イスラエルの攻撃によって地獄と化したガザから出国しようとするパレスチナ人は、エジプト国境の「エージェント・ネットワーク」に数千ドルの賄賂を払う必要がある。ラファハ検問所から出る人々の名簿に名前を載せる価格は一人当たり1万ドルにまで達している。

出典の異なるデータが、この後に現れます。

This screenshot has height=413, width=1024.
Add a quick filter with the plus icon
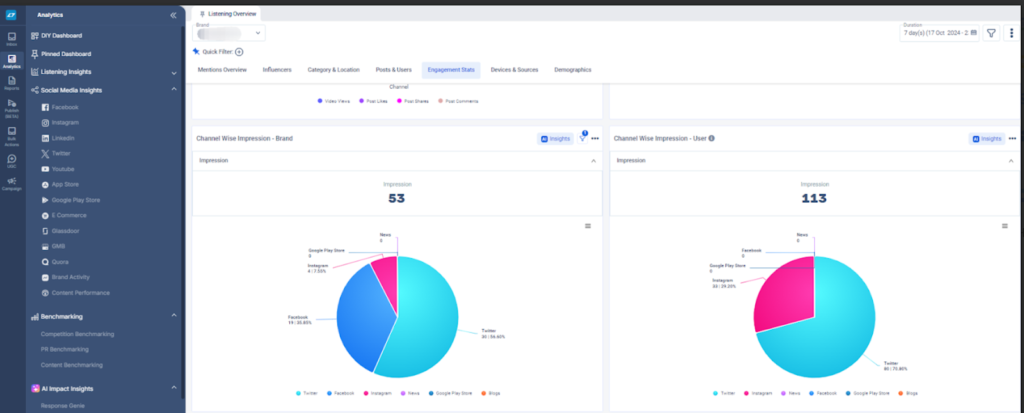pos(239,52)
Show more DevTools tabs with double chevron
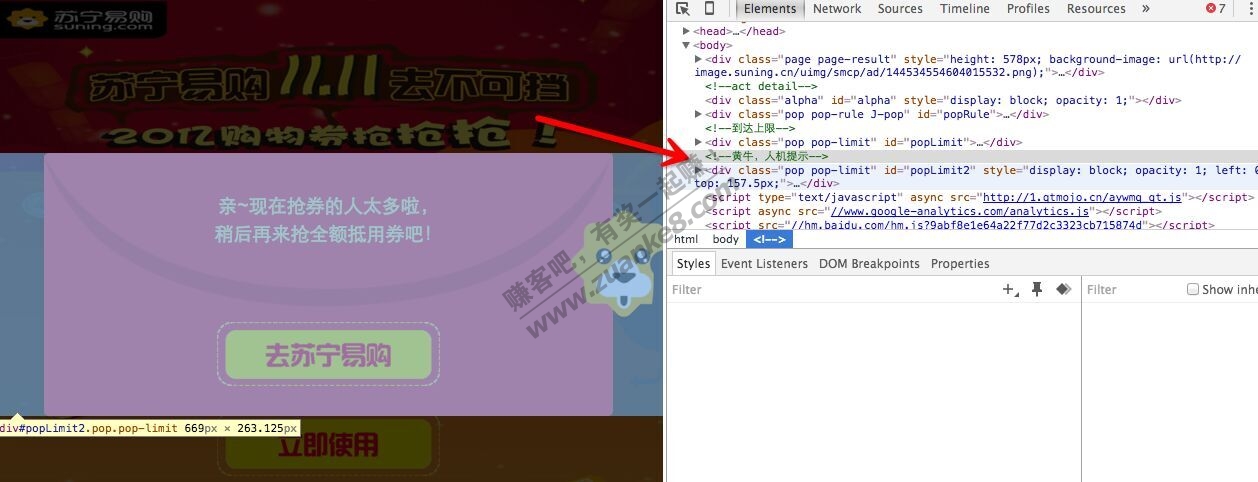The width and height of the screenshot is (1258, 482). pos(1145,9)
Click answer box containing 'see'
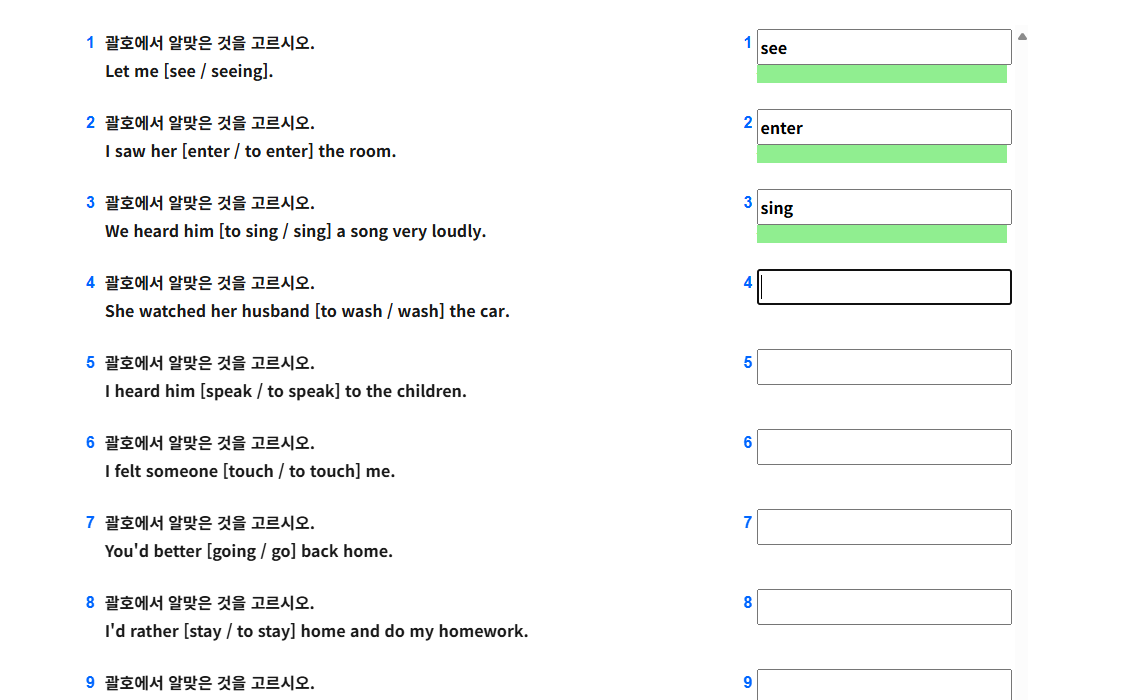This screenshot has width=1140, height=700. [x=884, y=47]
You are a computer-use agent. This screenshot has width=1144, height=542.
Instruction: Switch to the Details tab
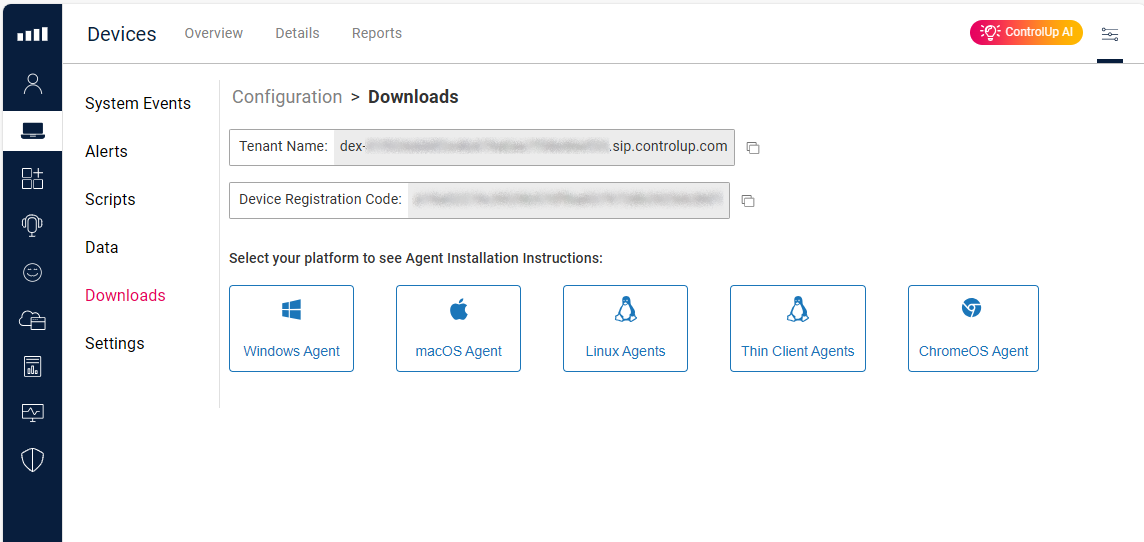[297, 34]
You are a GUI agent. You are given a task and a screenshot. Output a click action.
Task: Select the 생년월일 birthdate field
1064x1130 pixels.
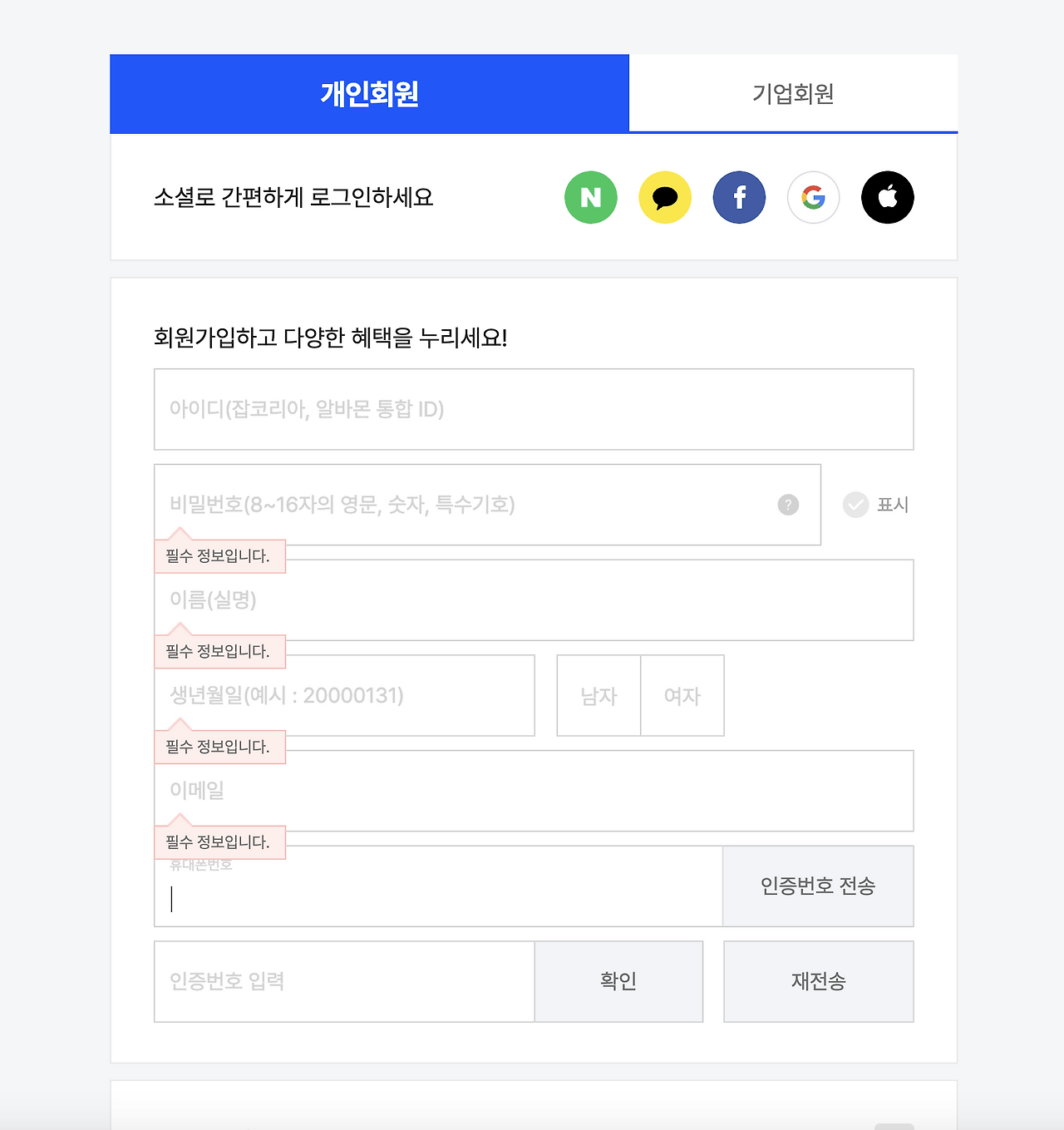(x=344, y=696)
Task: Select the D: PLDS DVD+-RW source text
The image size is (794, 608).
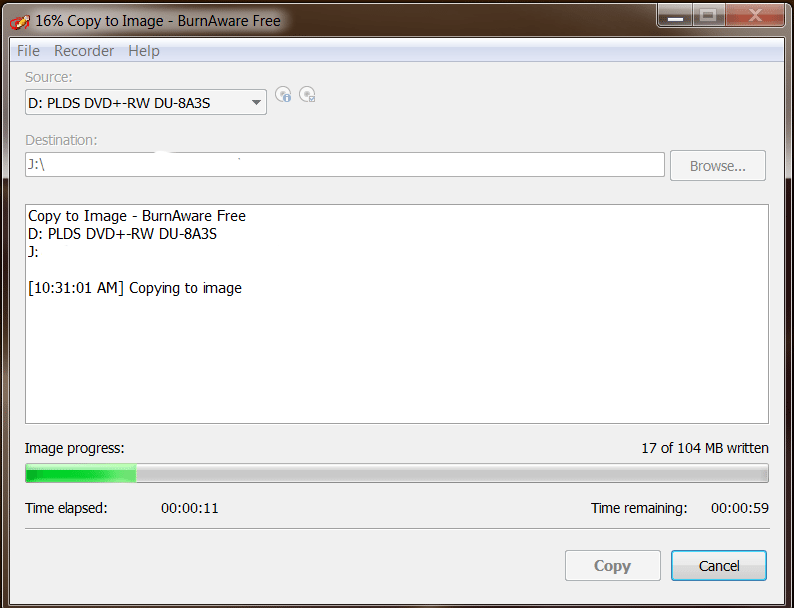Action: pos(120,103)
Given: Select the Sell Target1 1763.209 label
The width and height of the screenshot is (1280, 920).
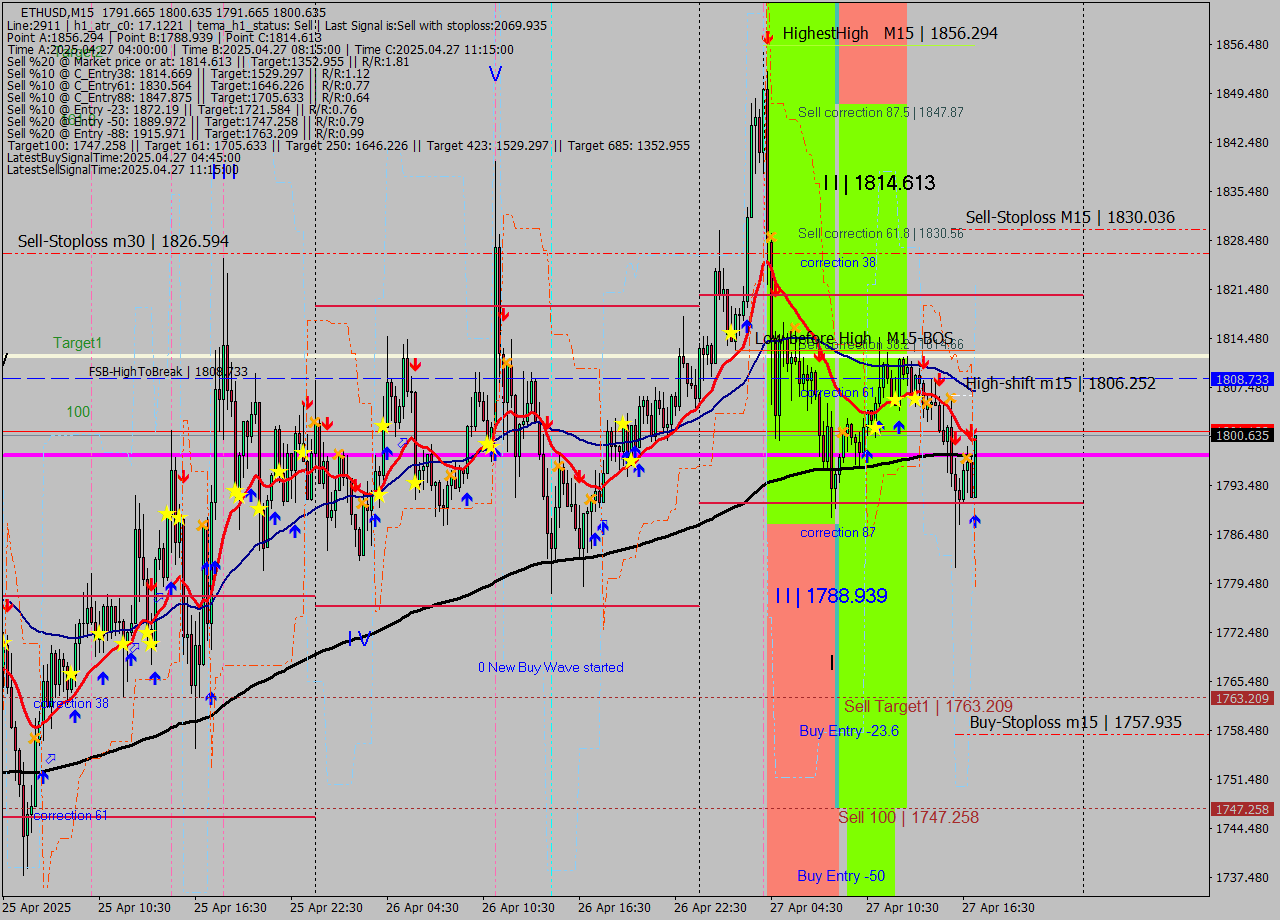Looking at the screenshot, I should (x=930, y=706).
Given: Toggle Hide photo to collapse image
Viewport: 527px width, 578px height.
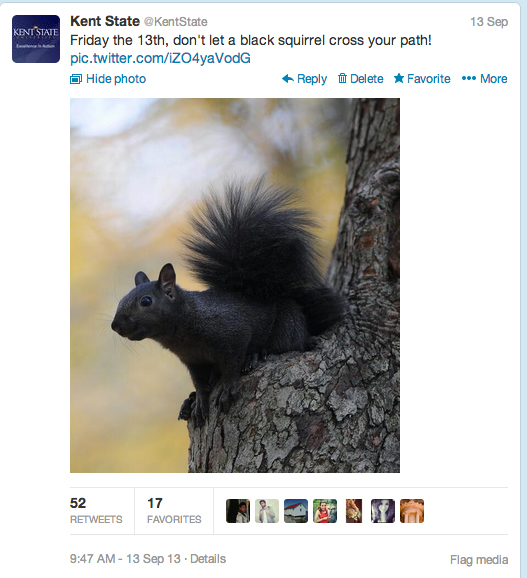Looking at the screenshot, I should tap(108, 79).
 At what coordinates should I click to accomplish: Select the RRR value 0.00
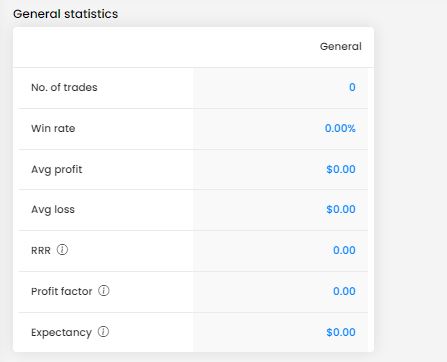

イギリスのガーディアン紙の調査によると、ガザ脱出を試みるパレスチナ人はエジプトを経由した出国を手助けすることを約束するエージェントに1万ドル(約3万トルコリラ)の賄賂を渡す必要がある。ラファハ国境ゲートから出国を許可された人々のリストに自身の名前を載せたい人々は、エージェント・ネットワークに「調整料」の名目で大金を払っていると言う。
■検問所は閉まっている
国連が発表した最新の調査書によると、ガザでは人口の85%が強制移動させられた。イスラエルの空陸の攻撃から逃れるパレスチナ人は、南のラファハ町にひしめき合っている。ハマスとイスラエルの間の交渉で仲介者となっているエジプトは、数十万のパレスチナ人がシナイ半島へ逃げ込むことが安全保障上の脅威を生むことを恐れ、ラファハ検問所の開放を許可していない。二重国籍を持たない人々にとって、ガザから逃れる手段がほとんど存在しないため、パレスチナ人はエージェント・ネットワークに頼らざるを得ない。
■値段は常に上がっている
カイロに拠点が存在する、パレスチナ人のガザ出国を支援するエージェント・ネットワークは何年もの間ラファハ検問所で活動している。しかし、戦争当初から今までパレスチナ人に請求される値段は常に上がっている。ガーディアン紙の取材に応じたパレスチナ人の1人は、12月に一人当たり4000ドルを払ってエジプトから出国したが、現在では6000から1万ドルが請求されていると語った。1日の出国リストに入りたいパレスチナ人は、ラファハ検問所に関する最新情報を投稿するソーシャルメディアのページからエージェントに連絡を取ろうとしている。ガーディアン紙の取材に応じた人々は、ガザでの接触関係者を通じてエージェントと連絡を取り、現金で支払いを行ったと述べている。
■二重国籍も役に立たない
ガザからアメリカへ逃れたパレスチナ人は、3週間前に妻と子どもの名前をリストに載せるために9000ドルを支払い、出国日には「子どもの名前がリストに載っていないこと」を理由に、さらに3000ドル請求されたと述べている。アメリカの市民権を持つベラル・バロード氏は70歳の糖尿病を患う父をガザから出すためにアメリカ政府を頼るも全く支援を得られなかったと述べている。バロード氏は11人の家族のために8万5000ドル請求されたと述べ、「この選択肢を考慮しているのは、アメリカが私に何の反応も示さないからだ。自国の市民を援助しないためにこの状況に陥っている。」と述べている。
■100万の難民がラファハ検問所にひしめき合う
イスラエルの攻撃が4か月目に入る中、パレスチナ人はガザ地区の徐々に狭まる区画にひしめき合っている。イスラエル軍は連日ガザ住民が安全ではない場所を放棄するよう強いている。国連は戦争が原因で約190万人、つまり人口の85%が強制移動させられたと発表した。戦争前の人口が27万5000人で人道危機の震源となっているレファハでは、100万人が生き延びようとしている。パレスチナ人は放棄された建物、道路、もしくはすでに非常に混雑した国連の学校で寝ざるを得ない状況にある。食糧と燃料が大人数に追い付いていない地域では、清潔な水や薬の不足によって感染性の病気が流行している。